New research has revealed that the tau protein, which is important in the development of Alzheimer’s disease, is also involved in normal learning processes in the healthy brain, potentially providing a target for future drug therapies. Flinders University researchers discovered that the tau protein, whose role has long been unknown, may aid in molecular processes of memory formation in their study, which was published in The EMBO Journal.
The team used a sensitive method known as proximity labelling to identify all proteins that tau interacts with within brain cells, labeling and identifying the entire collection of interacting proteins as they went.
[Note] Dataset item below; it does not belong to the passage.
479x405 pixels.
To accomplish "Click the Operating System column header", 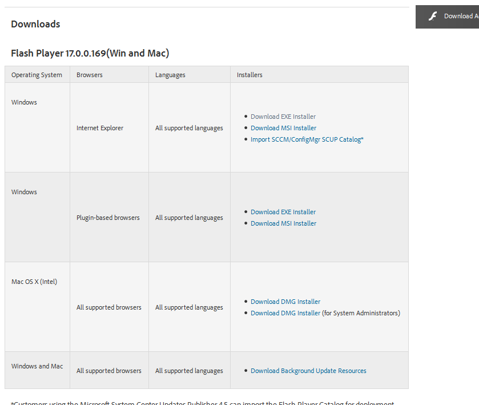I will click(37, 75).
When the researchers examined the proteins that interact with tau and the specific functions that these interactions support, they discovered that while tau binds to proteins that support brain cell structure, it also interacts with proteins that control vesicles and cell surface receptors for neurotransmitters, both of which are required for learning and memory in the brain.
“Our new study took a snapshot of all partners tau engages with to support normal brain function,” says Dr. Arne Ittner, Senior Research Fellow in Neuroscience at the Flinders Health and Medical Research Institute and senior study author.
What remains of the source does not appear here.